Sunday, May 20, 2012

Lazy Sunday # 221: Paul O’Sullivan

It’s been said of laughter that enough can never be said…

…of its virtues:

“Laughter gives us distance.  It allows us to step back from an event, deal with it and then move on.” Bob Newhart

…of its dangers:

“Against the assault of laughter nothing can stand.” Mark Twain

…of its power when it is shared:

“When people are laughing, they're generally not killing each other.” Alan Alda

Those who create laughter for a living have one of the toughest jobs in the world.

Their timing has to be perfect.

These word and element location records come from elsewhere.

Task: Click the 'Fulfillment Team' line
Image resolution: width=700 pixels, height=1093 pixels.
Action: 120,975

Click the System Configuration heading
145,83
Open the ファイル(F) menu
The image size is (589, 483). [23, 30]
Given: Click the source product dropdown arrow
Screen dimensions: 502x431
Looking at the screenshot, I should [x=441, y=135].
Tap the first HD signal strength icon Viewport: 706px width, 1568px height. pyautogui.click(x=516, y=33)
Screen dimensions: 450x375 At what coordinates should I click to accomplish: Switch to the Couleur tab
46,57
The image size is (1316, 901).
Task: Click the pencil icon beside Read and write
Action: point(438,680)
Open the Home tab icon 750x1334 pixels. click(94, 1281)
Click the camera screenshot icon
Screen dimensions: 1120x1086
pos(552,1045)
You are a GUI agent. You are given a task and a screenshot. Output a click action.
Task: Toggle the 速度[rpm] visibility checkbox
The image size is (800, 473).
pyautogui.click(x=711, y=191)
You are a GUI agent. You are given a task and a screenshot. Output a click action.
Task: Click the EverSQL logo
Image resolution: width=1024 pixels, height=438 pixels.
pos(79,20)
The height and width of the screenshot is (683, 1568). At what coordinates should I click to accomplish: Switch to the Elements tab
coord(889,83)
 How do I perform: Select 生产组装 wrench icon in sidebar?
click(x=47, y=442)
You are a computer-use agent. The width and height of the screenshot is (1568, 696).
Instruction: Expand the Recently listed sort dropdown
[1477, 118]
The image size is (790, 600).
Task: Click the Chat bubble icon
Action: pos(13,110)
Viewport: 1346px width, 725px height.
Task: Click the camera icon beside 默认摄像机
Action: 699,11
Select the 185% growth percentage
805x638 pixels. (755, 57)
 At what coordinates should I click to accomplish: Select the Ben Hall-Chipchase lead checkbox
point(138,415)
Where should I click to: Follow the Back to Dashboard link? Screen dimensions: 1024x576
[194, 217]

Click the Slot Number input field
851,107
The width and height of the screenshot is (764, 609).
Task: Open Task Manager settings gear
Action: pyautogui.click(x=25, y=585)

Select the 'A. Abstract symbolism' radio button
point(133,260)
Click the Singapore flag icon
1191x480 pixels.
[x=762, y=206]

The joke’s not funny if it’s “too soon” or too late.

The mood has to be right.

The approach respectful and respectable but not.

And everybody in the audience, no matter their background, level of intelligence, or what kind of day they’ve had – has to get it at exactly the same time.

Brain surgery and getting a man to the moon don’t have that many variables.

Yet most who ply the comedy trade labor in semi-obscurity. Admired and respected by their peers – and maybe that guy at the back of the club who bursts out laughing at a line nobody else will get for the next five years.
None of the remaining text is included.